(Data entries)
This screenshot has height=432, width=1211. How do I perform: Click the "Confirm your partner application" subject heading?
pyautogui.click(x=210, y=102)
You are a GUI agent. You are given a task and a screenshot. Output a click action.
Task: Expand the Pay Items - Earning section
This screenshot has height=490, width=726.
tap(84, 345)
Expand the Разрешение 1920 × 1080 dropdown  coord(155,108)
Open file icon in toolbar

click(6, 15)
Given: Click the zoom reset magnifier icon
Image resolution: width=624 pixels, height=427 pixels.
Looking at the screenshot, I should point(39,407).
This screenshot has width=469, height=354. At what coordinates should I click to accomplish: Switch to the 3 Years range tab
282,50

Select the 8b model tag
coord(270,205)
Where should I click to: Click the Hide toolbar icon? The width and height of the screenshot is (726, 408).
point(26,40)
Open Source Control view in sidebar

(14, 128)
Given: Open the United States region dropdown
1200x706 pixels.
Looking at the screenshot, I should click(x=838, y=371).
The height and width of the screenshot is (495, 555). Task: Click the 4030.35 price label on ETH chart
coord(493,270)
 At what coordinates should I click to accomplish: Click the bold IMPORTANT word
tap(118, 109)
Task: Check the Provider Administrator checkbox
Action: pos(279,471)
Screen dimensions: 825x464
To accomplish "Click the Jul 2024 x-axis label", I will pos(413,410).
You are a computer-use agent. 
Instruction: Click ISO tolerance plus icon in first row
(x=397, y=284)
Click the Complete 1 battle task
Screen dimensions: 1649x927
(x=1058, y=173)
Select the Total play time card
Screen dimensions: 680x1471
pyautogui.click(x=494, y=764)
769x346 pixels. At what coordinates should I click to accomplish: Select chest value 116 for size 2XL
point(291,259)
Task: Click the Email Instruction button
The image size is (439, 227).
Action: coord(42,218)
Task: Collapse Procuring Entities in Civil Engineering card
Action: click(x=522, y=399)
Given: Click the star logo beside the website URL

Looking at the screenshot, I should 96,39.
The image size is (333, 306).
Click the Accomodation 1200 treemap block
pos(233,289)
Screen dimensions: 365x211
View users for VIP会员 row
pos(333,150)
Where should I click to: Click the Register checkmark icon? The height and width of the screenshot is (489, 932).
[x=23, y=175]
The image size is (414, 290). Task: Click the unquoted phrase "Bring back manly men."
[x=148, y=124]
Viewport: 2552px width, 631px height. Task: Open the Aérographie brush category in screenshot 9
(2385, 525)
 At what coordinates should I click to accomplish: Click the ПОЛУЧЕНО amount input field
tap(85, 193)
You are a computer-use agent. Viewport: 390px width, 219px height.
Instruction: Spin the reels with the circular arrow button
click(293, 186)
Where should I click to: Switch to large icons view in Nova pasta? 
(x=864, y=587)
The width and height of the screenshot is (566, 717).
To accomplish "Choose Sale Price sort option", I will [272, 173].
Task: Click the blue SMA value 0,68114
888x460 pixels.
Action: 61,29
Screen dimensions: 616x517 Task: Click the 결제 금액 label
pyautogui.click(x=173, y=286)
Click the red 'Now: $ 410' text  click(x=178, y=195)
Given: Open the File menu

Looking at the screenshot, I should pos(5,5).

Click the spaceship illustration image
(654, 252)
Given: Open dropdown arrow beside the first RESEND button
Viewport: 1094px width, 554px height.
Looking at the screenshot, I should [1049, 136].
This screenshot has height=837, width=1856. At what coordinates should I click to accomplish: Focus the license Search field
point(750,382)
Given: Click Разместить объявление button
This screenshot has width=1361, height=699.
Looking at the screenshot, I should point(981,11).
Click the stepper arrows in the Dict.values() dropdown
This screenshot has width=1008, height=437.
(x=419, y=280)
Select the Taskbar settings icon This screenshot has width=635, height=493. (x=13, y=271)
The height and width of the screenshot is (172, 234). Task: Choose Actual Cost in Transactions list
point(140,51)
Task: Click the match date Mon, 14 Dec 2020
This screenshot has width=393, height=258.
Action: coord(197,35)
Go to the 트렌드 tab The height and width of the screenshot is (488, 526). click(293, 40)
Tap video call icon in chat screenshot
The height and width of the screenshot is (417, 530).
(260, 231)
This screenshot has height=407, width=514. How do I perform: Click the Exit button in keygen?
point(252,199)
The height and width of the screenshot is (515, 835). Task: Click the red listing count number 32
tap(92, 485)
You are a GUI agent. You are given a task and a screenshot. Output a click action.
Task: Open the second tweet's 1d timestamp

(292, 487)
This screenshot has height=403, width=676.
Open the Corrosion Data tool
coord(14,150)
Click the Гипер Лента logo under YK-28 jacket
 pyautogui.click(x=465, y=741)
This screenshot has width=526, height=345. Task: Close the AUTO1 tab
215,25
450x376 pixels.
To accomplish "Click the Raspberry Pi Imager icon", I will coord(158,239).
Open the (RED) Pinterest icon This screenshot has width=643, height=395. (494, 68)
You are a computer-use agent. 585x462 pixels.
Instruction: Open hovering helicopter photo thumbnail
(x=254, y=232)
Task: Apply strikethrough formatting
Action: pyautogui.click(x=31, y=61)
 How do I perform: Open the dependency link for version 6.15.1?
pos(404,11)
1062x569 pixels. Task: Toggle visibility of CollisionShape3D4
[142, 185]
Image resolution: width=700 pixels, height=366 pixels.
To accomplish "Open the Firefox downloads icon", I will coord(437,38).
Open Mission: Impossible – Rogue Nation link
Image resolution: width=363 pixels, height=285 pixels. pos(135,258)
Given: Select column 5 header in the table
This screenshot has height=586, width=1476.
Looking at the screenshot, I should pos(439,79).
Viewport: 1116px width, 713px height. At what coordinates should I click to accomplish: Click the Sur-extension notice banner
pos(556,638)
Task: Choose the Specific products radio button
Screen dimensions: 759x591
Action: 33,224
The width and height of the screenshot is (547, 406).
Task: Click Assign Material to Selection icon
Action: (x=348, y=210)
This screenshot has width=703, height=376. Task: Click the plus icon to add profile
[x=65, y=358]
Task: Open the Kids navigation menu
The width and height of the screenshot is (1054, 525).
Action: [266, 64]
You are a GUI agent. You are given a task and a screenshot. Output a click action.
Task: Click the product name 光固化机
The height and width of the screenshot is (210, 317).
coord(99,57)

WHAT YOU ARE ASKED TO DO
Copy every line of the listing above word for word, keeping all spacing and punctuation unchanged.

CORRECT RESPONSE
This screenshot has height=432, width=1211. How do I perform: Click the "Confirm your partner application" subject heading?
pyautogui.click(x=210, y=102)
You are a GUI agent. You are given a task and a screenshot. Output a click action.
Task: Expand the Pay Items - Earning section
This screenshot has height=490, width=726.
tap(84, 345)
Expand the Разрешение 1920 × 1080 dropdown  coord(155,108)
Open file icon in toolbar

click(6, 15)
Given: Click the zoom reset magnifier icon
Image resolution: width=624 pixels, height=427 pixels.
Looking at the screenshot, I should point(39,407).
This screenshot has width=469, height=354. At what coordinates should I click to accomplish: Switch to the 3 Years range tab
282,50

Select the 8b model tag
coord(270,205)
Where should I click to: Click the Hide toolbar icon? The width and height of the screenshot is (726, 408).
point(26,40)
Open Source Control view in sidebar

(14, 128)
Given: Open the United States region dropdown
1200x706 pixels.
Looking at the screenshot, I should click(x=838, y=371).
The height and width of the screenshot is (495, 555). Task: Click the 4030.35 price label on ETH chart
coord(493,270)
 At what coordinates should I click to accomplish: Click the bold IMPORTANT word
tap(118, 109)
Task: Check the Provider Administrator checkbox
Action: pos(279,471)
Screen dimensions: 825x464
To accomplish "Click the Jul 2024 x-axis label", I will pos(413,410).
You are a computer-use agent. 
Instruction: Click ISO tolerance plus icon in first row
(x=397, y=284)
Click the Complete 1 battle task
Screen dimensions: 1649x927
(x=1058, y=173)
Select the Total play time card
Screen dimensions: 680x1471
pyautogui.click(x=494, y=764)
769x346 pixels. At what coordinates should I click to accomplish: Select chest value 116 for size 2XL
point(291,259)
Task: Click the Email Instruction button
The image size is (439, 227).
Action: coord(42,218)
Task: Collapse Procuring Entities in Civil Engineering card
Action: click(x=522, y=399)
Given: Click the star logo beside the website URL

Looking at the screenshot, I should 96,39.
The image size is (333, 306).
Click the Accomodation 1200 treemap block
pos(233,289)
Screen dimensions: 365x211
View users for VIP会员 row
pos(333,150)
Where should I click to: Click the Register checkmark icon? The height and width of the screenshot is (489, 932).
[x=23, y=175]
The image size is (414, 290). Task: Click the unquoted phrase "Bring back manly men."
[x=148, y=124]
Viewport: 2552px width, 631px height. Task: Open the Aérographie brush category in screenshot 9
(2385, 525)
 At what coordinates should I click to accomplish: Click the ПОЛУЧЕНО amount input field
tap(85, 193)
You are a computer-use agent. Viewport: 390px width, 219px height.
Instruction: Spin the reels with the circular arrow button
click(293, 186)
Where should I click to: Switch to large icons view in Nova pasta? 
(x=864, y=587)
The width and height of the screenshot is (566, 717).
To accomplish "Choose Sale Price sort option", I will [272, 173].
Task: Click the blue SMA value 0,68114
888x460 pixels.
Action: 61,29
Screen dimensions: 616x517 Task: Click the 결제 금액 label
pyautogui.click(x=173, y=286)
Click the red 'Now: $ 410' text  click(x=178, y=195)
Given: Open the File menu

Looking at the screenshot, I should pos(5,5).

Click the spaceship illustration image
(654, 252)
Given: Open dropdown arrow beside the first RESEND button
Viewport: 1094px width, 554px height.
Looking at the screenshot, I should [1049, 136].
This screenshot has height=837, width=1856. At what coordinates should I click to accomplish: Focus the license Search field
point(750,382)
Given: Click Разместить объявление button
This screenshot has width=1361, height=699.
Looking at the screenshot, I should point(981,11).
Click the stepper arrows in the Dict.values() dropdown
This screenshot has width=1008, height=437.
(x=419, y=280)
Select the Taskbar settings icon This screenshot has width=635, height=493. (x=13, y=271)
The height and width of the screenshot is (172, 234). Task: Choose Actual Cost in Transactions list
point(140,51)
Task: Click the match date Mon, 14 Dec 2020
This screenshot has width=393, height=258.
Action: coord(197,35)
Go to the 트렌드 tab The height and width of the screenshot is (488, 526). click(293, 40)
Tap video call icon in chat screenshot
The height and width of the screenshot is (417, 530).
(260, 231)
This screenshot has height=407, width=514. How do I perform: Click the Exit button in keygen?
point(252,199)
The height and width of the screenshot is (515, 835). Task: Click the red listing count number 32
tap(92, 485)
You are a GUI agent. You are given a task and a screenshot. Output a click action.
Task: Open the second tweet's 1d timestamp

(292, 487)
This screenshot has height=403, width=676.
Open the Corrosion Data tool
coord(14,150)
Click the Гипер Лента logo under YK-28 jacket
 pyautogui.click(x=465, y=741)
This screenshot has width=526, height=345. Task: Close the AUTO1 tab
215,25
450x376 pixels.
To accomplish "Click the Raspberry Pi Imager icon", I will coord(158,239).
Open the (RED) Pinterest icon This screenshot has width=643, height=395. (494, 68)
You are a computer-use agent. 585x462 pixels.
Instruction: Open hovering helicopter photo thumbnail
(x=254, y=232)
Task: Apply strikethrough formatting
Action: pyautogui.click(x=31, y=61)
 How do I perform: Open the dependency link for version 6.15.1?
pos(404,11)
1062x569 pixels. Task: Toggle visibility of CollisionShape3D4
[142, 185]
Image resolution: width=700 pixels, height=366 pixels.
To accomplish "Open the Firefox downloads icon", I will coord(437,38).
Open Mission: Impossible – Rogue Nation link
Image resolution: width=363 pixels, height=285 pixels. pos(135,258)
Given: Select column 5 header in the table
This screenshot has height=586, width=1476.
Looking at the screenshot, I should pos(439,79).
Viewport: 1116px width, 713px height. At what coordinates should I click to accomplish: Click the Sur-extension notice banner
pos(556,638)
Task: Choose the Specific products radio button
Screen dimensions: 759x591
Action: 33,224
The width and height of the screenshot is (547, 406).
Task: Click Assign Material to Selection icon
Action: (x=348, y=210)
This screenshot has width=703, height=376. Task: Click the plus icon to add profile
[x=65, y=358]
Task: Open the Kids navigation menu
The width and height of the screenshot is (1054, 525).
Action: [266, 64]
You are a GUI agent. You are given a task and a screenshot. Output a click action.
Task: Click the product name 光固化机
The height and width of the screenshot is (210, 317).
coord(99,57)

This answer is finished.